Congress has passed no such law. Furthermore it would not be a legitimate use of their authority which you educe from a much abused clause empowering Congress to regulate international and interstate commerce — not local transactions between individuals. So-called anti-exclusion laws are passed by localities and although I agree with them in spirit, they’ve proven to be problematic in practice. Though anti-discrimination laws that protect classes such as race and gender are consistent with the Constitution, as amended, they may yet violate the law of the land when expanded to include age or sexual orientation.
“But they can’t refuse to serve them, just for being gay. That’s illegal.”
That’s true, at least in Colorado, but it’s also not the case. First, they NEVER refused to serve the client, who had been a customer for years, they only refused a specific request to create a custom work — they even tried to help their customer find another bakery. So it seemed to me that the activist Colorado courts exceeded both the letter and spirit of their own law.
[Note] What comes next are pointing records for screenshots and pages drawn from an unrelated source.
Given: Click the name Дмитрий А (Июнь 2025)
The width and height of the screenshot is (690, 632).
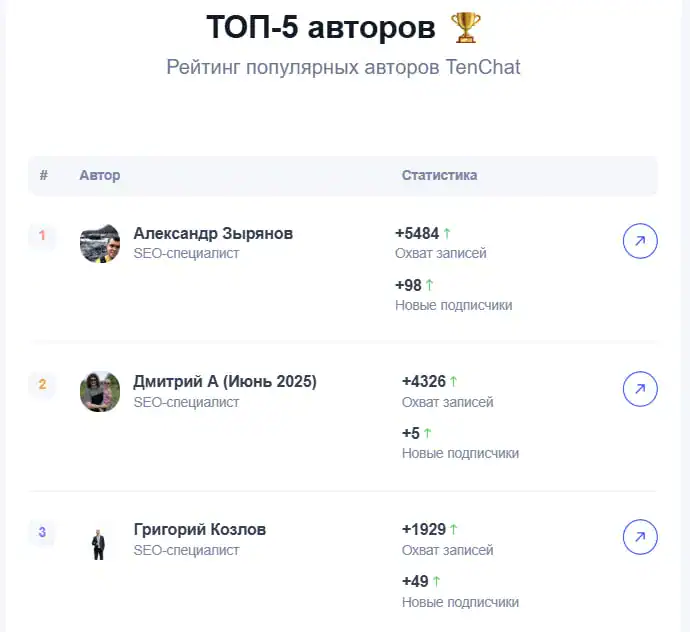Looking at the screenshot, I should 225,381.
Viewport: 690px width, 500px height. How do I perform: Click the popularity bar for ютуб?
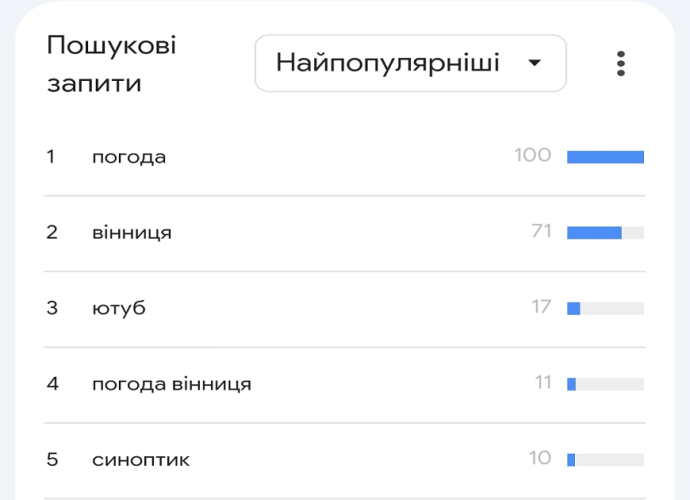605,308
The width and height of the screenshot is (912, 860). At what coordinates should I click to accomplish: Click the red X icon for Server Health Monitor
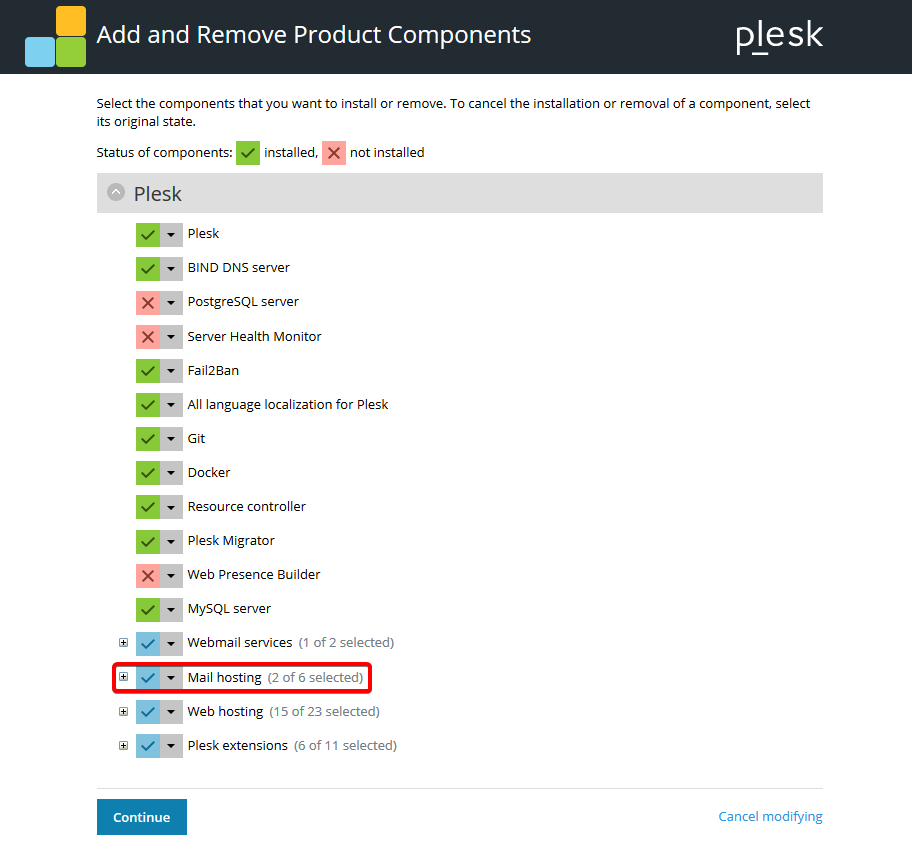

Second, such laws are probably unConstitutional as written and won’t survive review by the SCOTUS although they don’t have a perfect track record. (Dred Scott) Third, since our Rights do not come from Government, Governments lack the authority to alter or deny them; that’s what unalienable means.
Governments ought to intervene whenever one person’s “pursuit of happiness” hampers another’s life, liberty, or property. (The baker’s inaction did none of these things) When government oversteps these bounds we are obliged to follow our conscience even in violation of such laws. This is how Segregation died, this is how Prohibition died, how Taxation without Representation died.